[WHAT THIS TASK INVOLVES]
Below are the entries to retype; reproduce each one exactly.

[INPUT RECORDS]
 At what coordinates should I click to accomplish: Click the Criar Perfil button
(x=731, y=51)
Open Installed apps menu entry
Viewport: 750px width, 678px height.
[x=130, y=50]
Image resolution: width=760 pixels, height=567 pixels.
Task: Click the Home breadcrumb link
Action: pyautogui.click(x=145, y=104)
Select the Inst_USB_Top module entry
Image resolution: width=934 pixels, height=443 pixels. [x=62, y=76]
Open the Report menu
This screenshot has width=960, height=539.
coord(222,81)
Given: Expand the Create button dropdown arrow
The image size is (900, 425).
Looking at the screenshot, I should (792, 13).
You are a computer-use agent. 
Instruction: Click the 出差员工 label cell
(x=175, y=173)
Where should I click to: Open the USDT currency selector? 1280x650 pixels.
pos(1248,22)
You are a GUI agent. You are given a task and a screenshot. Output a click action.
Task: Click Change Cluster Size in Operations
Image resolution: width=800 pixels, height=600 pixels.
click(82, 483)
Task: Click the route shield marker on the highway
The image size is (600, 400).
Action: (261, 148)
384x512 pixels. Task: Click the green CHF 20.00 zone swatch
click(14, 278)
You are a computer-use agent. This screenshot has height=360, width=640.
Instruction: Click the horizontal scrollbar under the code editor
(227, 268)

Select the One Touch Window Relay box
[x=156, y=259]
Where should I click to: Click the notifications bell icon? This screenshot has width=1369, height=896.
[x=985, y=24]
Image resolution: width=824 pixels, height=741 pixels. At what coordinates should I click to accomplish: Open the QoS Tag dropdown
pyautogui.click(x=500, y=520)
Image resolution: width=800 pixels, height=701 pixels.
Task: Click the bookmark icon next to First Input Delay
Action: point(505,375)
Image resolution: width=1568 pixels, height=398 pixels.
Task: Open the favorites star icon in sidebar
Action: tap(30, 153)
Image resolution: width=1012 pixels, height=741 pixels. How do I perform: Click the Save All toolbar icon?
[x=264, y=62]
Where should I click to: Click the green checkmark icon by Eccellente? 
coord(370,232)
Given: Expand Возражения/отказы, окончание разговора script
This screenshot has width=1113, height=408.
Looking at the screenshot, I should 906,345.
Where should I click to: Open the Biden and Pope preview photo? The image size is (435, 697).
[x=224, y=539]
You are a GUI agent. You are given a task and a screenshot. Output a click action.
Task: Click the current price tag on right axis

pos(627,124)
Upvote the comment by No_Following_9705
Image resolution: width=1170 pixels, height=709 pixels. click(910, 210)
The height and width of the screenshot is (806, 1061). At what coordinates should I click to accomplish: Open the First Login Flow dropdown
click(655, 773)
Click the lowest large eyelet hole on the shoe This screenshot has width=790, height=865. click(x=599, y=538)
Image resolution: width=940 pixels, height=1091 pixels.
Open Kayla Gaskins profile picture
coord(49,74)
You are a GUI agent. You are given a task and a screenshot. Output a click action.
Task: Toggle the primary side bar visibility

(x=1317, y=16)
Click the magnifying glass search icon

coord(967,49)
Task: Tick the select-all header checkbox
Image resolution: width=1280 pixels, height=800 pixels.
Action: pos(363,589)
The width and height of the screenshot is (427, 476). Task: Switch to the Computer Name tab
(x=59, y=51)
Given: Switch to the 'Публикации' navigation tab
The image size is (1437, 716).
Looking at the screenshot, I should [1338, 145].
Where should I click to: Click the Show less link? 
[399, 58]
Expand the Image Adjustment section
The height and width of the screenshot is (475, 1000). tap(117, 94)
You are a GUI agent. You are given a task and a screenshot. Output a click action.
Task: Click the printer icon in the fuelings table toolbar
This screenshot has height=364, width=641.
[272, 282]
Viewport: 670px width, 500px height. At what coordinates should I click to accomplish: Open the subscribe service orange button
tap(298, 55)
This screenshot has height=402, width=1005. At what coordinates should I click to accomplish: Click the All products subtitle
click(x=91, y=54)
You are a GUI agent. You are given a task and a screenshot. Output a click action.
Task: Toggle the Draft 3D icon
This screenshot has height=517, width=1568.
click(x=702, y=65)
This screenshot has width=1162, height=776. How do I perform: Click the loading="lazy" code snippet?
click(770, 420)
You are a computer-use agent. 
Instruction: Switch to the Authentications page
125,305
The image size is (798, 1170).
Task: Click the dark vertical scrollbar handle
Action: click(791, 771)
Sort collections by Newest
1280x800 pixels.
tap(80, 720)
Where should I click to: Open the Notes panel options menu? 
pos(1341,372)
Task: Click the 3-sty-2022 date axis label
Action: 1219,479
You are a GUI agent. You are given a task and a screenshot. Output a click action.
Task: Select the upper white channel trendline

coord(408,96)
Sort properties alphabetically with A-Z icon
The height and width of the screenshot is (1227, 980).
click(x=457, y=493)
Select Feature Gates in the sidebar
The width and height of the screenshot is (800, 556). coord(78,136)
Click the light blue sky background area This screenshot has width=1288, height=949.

[SOLUTION]
 At what coordinates should I click to accomplish: Click the Criar Perfil button
(x=731, y=51)
Open Installed apps menu entry
Viewport: 750px width, 678px height.
[x=130, y=50]
Image resolution: width=760 pixels, height=567 pixels.
Task: Click the Home breadcrumb link
Action: pyautogui.click(x=145, y=104)
Select the Inst_USB_Top module entry
Image resolution: width=934 pixels, height=443 pixels. [x=62, y=76]
Open the Report menu
This screenshot has width=960, height=539.
coord(222,81)
Given: Expand the Create button dropdown arrow
The image size is (900, 425).
Looking at the screenshot, I should (792, 13).
You are a computer-use agent. 
Instruction: Click the 出差员工 label cell
(x=175, y=173)
Where should I click to: Open the USDT currency selector? 1280x650 pixels.
pos(1248,22)
You are a GUI agent. You are given a task and a screenshot. Output a click action.
Task: Click Change Cluster Size in Operations
Image resolution: width=800 pixels, height=600 pixels.
click(82, 483)
Task: Click the route shield marker on the highway
The image size is (600, 400).
Action: (261, 148)
384x512 pixels. Task: Click the green CHF 20.00 zone swatch
click(14, 278)
You are a computer-use agent. This screenshot has height=360, width=640.
Instruction: Click the horizontal scrollbar under the code editor
(227, 268)

Select the One Touch Window Relay box
[x=156, y=259]
Where should I click to: Click the notifications bell icon? This screenshot has width=1369, height=896.
[x=985, y=24]
Image resolution: width=824 pixels, height=741 pixels. At what coordinates should I click to accomplish: Open the QoS Tag dropdown
pyautogui.click(x=500, y=520)
Image resolution: width=800 pixels, height=701 pixels.
Task: Click the bookmark icon next to First Input Delay
Action: point(505,375)
Image resolution: width=1568 pixels, height=398 pixels.
Task: Open the favorites star icon in sidebar
Action: tap(30, 153)
Image resolution: width=1012 pixels, height=741 pixels. How do I perform: Click the Save All toolbar icon?
[x=264, y=62]
Where should I click to: Click the green checkmark icon by Eccellente? 
coord(370,232)
Given: Expand Возражения/отказы, окончание разговора script
This screenshot has width=1113, height=408.
Looking at the screenshot, I should 906,345.
Where should I click to: Open the Biden and Pope preview photo? The image size is (435, 697).
[x=224, y=539]
You are a GUI agent. You are given a task and a screenshot. Output a click action.
Task: Click the current price tag on right axis

pos(627,124)
Upvote the comment by No_Following_9705
Image resolution: width=1170 pixels, height=709 pixels. click(910, 210)
The height and width of the screenshot is (806, 1061). At what coordinates should I click to accomplish: Open the First Login Flow dropdown
click(655, 773)
Click the lowest large eyelet hole on the shoe This screenshot has width=790, height=865. click(x=599, y=538)
Image resolution: width=940 pixels, height=1091 pixels.
Open Kayla Gaskins profile picture
coord(49,74)
You are a GUI agent. You are given a task and a screenshot. Output a click action.
Task: Toggle the primary side bar visibility

(x=1317, y=16)
Click the magnifying glass search icon

coord(967,49)
Task: Tick the select-all header checkbox
Image resolution: width=1280 pixels, height=800 pixels.
Action: pos(363,589)
The width and height of the screenshot is (427, 476). Task: Switch to the Computer Name tab
(x=59, y=51)
Given: Switch to the 'Публикации' navigation tab
The image size is (1437, 716).
Looking at the screenshot, I should [1338, 145].
Where should I click to: Click the Show less link? 
[399, 58]
Expand the Image Adjustment section
The height and width of the screenshot is (475, 1000). tap(117, 94)
You are a GUI agent. You are given a task and a screenshot. Output a click action.
Task: Click the printer icon in the fuelings table toolbar
This screenshot has height=364, width=641.
[272, 282]
Viewport: 670px width, 500px height. At what coordinates should I click to accomplish: Open the subscribe service orange button
tap(298, 55)
This screenshot has height=402, width=1005. At what coordinates should I click to accomplish: Click the All products subtitle
click(x=91, y=54)
You are a GUI agent. You are given a task and a screenshot. Output a click action.
Task: Toggle the Draft 3D icon
This screenshot has height=517, width=1568.
click(x=702, y=65)
This screenshot has width=1162, height=776. How do I perform: Click the loading="lazy" code snippet?
click(770, 420)
You are a computer-use agent. 
Instruction: Switch to the Authentications page
125,305
The image size is (798, 1170).
Task: Click the dark vertical scrollbar handle
Action: click(791, 771)
Sort collections by Newest
1280x800 pixels.
tap(80, 720)
Where should I click to: Open the Notes panel options menu? 
pos(1341,372)
Task: Click the 3-sty-2022 date axis label
Action: 1219,479
You are a GUI agent. You are given a task and a screenshot. Output a click action.
Task: Select the upper white channel trendline

coord(408,96)
Sort properties alphabetically with A-Z icon
The height and width of the screenshot is (1227, 980).
click(x=457, y=493)
Select Feature Gates in the sidebar
The width and height of the screenshot is (800, 556). coord(78,136)
Click the light blue sky background area This screenshot has width=1288, height=949.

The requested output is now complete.